After a prolonged legal dispute, federal authorities are now urging Texas schools that utilized a Medicaid reimbursement program for special education services to repay $16 million, alleging incorrect billing practices.
This month, the U.S. Department of Health and Human Services’ Office of the Inspector General notified 572 school districts across Texas via email, specifying that they must return amounts ranging from $100 to $800,000 for services billed back in 2011. This situation arose from a 2017 audit by a federal health agency which uncovered that Texas had wrongly billed the agency 238 times for services offered under the School Health and Related Services (SHARS) program.
SHARS offers financial reimbursements to schools for services provided to students eligible for Medicaid, including mental health therapy, physical therapy, nursing services, and health screenings. The Texas Association of School Boards reports that nearly 950 of the state’s 1,200-plus school districts are currently participating in the SHARS program.
According to the federal investigation, the 238 identified billing errors pertained to services that were ineligible for reimbursement. The audit further revealed that over 94% of the billed services, including some that were valid, lacked the necessary documentation.
The audit alerted the Texas Health and Human Services Commission (HHSC) that school districts would be expected to repay funds associated with ineligible services, yet a series of appeals delayed the repayment process. The total financial impact could have been higher, but Texas’ appeals and reviews from the Center for Medicaid and Medicare Services reduced the number of claims marked as ineligible.

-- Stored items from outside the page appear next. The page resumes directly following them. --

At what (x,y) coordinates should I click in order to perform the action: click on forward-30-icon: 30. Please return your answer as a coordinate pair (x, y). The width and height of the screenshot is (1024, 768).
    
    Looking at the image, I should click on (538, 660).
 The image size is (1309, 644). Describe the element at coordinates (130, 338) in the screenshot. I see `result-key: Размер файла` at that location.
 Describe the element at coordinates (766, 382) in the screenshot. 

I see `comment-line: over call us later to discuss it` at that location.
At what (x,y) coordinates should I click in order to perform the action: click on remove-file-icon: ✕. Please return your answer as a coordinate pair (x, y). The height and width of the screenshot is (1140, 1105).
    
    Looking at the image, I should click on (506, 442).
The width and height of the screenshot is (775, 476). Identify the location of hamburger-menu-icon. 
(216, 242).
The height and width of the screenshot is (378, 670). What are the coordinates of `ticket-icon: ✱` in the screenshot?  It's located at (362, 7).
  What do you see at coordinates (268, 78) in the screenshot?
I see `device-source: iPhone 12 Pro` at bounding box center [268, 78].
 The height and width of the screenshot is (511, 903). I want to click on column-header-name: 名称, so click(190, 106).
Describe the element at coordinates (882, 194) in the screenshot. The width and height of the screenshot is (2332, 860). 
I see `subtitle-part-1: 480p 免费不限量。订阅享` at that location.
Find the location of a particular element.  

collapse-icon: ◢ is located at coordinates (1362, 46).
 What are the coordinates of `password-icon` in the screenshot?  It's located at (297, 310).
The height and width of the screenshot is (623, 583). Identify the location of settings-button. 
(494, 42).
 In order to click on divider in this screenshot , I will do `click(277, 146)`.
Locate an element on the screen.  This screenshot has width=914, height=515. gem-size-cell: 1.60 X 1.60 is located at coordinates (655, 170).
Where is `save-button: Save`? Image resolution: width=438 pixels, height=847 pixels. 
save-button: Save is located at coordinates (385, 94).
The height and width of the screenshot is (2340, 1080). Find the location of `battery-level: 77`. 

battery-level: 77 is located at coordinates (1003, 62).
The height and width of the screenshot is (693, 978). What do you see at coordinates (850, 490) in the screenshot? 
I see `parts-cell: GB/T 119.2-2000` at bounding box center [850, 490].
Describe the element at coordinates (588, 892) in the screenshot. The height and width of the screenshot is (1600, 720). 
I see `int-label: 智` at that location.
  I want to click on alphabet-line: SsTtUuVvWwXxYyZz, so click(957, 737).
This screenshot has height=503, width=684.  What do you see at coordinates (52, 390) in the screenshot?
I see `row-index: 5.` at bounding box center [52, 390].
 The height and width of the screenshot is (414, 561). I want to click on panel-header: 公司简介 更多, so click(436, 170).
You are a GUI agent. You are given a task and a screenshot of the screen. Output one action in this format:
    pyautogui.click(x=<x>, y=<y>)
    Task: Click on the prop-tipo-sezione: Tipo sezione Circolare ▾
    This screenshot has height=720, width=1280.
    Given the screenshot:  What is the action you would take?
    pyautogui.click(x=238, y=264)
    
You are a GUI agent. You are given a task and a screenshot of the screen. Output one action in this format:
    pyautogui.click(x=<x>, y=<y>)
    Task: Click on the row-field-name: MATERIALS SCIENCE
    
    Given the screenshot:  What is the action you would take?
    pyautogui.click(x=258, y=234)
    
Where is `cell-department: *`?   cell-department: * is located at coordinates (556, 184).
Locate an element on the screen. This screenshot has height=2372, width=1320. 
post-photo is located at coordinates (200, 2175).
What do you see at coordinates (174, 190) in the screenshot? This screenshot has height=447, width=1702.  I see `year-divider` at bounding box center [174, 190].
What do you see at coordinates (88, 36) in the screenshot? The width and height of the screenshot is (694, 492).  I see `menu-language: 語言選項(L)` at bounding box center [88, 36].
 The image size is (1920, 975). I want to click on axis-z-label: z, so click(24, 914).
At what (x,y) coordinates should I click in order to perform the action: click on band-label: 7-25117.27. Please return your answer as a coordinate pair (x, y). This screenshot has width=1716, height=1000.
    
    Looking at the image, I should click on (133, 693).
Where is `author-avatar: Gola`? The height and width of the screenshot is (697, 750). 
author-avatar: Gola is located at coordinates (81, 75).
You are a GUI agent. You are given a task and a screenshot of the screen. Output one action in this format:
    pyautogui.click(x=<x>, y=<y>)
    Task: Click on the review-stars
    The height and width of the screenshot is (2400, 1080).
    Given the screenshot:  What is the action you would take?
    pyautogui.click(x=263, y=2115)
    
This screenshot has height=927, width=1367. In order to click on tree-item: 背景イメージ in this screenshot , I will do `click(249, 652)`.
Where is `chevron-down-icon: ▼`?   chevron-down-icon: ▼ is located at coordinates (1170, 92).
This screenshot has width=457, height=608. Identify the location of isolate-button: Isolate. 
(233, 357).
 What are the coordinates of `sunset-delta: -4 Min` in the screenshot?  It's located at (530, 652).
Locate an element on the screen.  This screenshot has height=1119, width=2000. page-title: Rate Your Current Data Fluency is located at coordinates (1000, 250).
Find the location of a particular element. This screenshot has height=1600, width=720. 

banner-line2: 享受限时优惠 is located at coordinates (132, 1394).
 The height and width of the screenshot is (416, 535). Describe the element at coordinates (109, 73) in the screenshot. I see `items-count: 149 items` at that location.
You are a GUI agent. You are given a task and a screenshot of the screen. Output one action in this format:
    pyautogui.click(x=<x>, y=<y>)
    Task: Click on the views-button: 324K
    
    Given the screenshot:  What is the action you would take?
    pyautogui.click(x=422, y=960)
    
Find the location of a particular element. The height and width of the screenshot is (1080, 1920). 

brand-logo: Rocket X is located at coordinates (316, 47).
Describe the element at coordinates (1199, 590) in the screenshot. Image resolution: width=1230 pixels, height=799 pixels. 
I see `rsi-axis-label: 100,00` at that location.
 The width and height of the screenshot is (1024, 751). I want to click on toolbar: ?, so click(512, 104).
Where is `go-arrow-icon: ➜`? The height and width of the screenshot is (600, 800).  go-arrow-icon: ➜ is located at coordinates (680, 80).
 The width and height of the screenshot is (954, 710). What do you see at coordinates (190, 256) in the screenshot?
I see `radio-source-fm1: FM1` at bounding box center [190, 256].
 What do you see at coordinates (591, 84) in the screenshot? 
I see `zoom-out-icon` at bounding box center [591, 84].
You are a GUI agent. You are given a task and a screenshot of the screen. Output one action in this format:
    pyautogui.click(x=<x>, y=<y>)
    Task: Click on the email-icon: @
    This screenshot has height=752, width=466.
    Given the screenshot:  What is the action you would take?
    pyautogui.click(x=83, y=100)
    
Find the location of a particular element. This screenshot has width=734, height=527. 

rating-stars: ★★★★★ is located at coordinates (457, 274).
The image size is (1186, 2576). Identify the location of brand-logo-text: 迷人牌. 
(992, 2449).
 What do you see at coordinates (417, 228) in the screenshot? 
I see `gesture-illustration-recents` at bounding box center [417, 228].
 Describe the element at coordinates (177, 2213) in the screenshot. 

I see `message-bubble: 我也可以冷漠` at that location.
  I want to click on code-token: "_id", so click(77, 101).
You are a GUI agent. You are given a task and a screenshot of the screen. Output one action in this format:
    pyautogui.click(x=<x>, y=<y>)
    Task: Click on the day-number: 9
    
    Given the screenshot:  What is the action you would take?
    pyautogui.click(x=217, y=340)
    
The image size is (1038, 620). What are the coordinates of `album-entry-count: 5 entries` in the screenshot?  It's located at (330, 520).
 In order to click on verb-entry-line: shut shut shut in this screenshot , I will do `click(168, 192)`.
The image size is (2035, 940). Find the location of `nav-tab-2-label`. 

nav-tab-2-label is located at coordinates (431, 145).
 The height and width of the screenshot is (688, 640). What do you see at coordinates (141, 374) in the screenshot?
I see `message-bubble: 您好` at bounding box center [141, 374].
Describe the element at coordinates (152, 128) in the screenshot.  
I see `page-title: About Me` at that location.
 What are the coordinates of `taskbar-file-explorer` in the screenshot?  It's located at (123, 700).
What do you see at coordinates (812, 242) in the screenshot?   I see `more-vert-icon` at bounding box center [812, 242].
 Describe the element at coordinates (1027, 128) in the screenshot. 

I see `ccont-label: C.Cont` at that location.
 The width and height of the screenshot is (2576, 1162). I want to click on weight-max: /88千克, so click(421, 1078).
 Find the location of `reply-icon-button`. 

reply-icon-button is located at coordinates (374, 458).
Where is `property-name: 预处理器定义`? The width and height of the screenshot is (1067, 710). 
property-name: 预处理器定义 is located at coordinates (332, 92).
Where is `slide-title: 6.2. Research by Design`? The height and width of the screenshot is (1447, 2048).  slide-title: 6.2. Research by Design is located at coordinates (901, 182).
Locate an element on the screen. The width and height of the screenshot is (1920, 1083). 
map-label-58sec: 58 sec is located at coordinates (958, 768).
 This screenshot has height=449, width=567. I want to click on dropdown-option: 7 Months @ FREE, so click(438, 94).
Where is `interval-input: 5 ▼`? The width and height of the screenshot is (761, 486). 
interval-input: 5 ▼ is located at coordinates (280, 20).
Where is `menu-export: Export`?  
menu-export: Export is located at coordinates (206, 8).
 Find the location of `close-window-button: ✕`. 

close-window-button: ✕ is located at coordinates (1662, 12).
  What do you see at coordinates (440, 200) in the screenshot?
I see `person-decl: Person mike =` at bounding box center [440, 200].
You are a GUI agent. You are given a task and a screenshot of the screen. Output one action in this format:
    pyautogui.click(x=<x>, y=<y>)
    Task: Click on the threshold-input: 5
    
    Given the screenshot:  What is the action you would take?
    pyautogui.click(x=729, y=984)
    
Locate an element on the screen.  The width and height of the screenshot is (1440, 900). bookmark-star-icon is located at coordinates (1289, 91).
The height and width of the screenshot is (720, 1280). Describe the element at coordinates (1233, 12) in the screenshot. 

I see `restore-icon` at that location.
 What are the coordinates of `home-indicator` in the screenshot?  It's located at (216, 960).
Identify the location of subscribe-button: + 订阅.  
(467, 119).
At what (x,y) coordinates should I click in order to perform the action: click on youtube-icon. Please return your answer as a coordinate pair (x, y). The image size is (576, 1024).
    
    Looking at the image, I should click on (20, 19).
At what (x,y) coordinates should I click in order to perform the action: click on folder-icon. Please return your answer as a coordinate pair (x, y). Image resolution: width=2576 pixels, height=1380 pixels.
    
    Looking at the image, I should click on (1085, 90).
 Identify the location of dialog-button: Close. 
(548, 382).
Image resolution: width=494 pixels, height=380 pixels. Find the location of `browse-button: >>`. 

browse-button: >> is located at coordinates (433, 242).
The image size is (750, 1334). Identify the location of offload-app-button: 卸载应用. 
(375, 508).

Federal officials have given Texas six weeks to decide how to repay the $16 million, indicating that it is not mandatory for the state to recover the funds directly from school districts. This opens a possibility for the state to allocate public funds to cover the repayment.
A spokesperson from the Health and Human Services Office clarified, “It is up to the state to recoup from individual school districts, if it chooses to do so.”
In response to the situation, Texas’ Health and Human Services Commission has stated that it has already settled the $16 million debt with the federal government and is required by law to recover its expenses. The HHSC added that they “submitted every possible denial and request” to contest the federal charges.
Facing this financial demand in the midst of a budget cycle, officials from Texas school districts express concern over their capacity to adjust funding to cover the costs.
Brian Woods, director of advocacy at the Texas Association of School Administrators, stated, “Because this comes in the middle of a budget year, it makes planning for schools virtually impossible. Had this clawback been known prior to schools approving their budgets in the summer of 2024, then at least it could have been planned for, right?”
Pete Pape, the chief financial officer for the Leander school district, described the situation as merely “the tip of the iceberg,” voicing his displeasure with the Texas health agency’s support for educational districts and their programs. In 2023, federal appeals officers stated that Texas had not presented any substantial evidence to contest the audit findings, mentioning that the state only provided a spreadsheet from CMS listing the billing discrepancies.
Pape indicated that the Leander district owes approximately $99,000 and intends to appeal the repayment request, although the notice did not clarify if an appeal was possible.
This $16 million repayment demand follows significant cuts to SHARS funding in Texas, exceeding $607 million, alongside more stringent regulations on reimbursements for services. Some smaller schools claim that these changes, seen as an overcorrection in response to earlier billing mistakes from 2011, have compelled them to leave the program entirely.
Woods, who has formerly served as superintendent of the Northside school district in San Antonio, remarked that the financial returns are substantial for even the largest districts, struggling to cope with limited resources. Northside ISD faces a repayment of over $420,000, one of the highest amounts requested by federal authorities.
More than 40 school districts owe upwards of $100,000 each, though over half of the listed districts owe less than $10,000. The Houston and Austin school districts have the largest repayment amounts, each facing obligations of over $780,000.
For many districts, this repayment notice comes during an already challenging budget period, further exacerbated by inflation, the conclusion of pandemic-related aid, and the absence of significant funding increases for public schools over the past five years.
“I don’t think that I’ve heard a consistent, programmatic-type plan. Most of what I hear is, ‘You got to be kidding me, right?’” Woods commented regarding the reactions from the districts. “This comes on the heels of multimillion-dollar cuts discussed extensively in the fall, and now we confront yet another setback.”
District officials are hopeful that state lawmakers will provide relief following the SHARS cuts. Several funding bills aimed at special education have already been introduced ahead of the upcoming legislative session. Woods noted that no lawmaker currently serves the role of a “designated advocate” for special education funding, but emphasized the importance of addressing the issue with legislative representatives before the new session begins.
He encouraged community members and parents to contact their legislators to advocate for necessary changes, as the urgency of the situation continues to grow.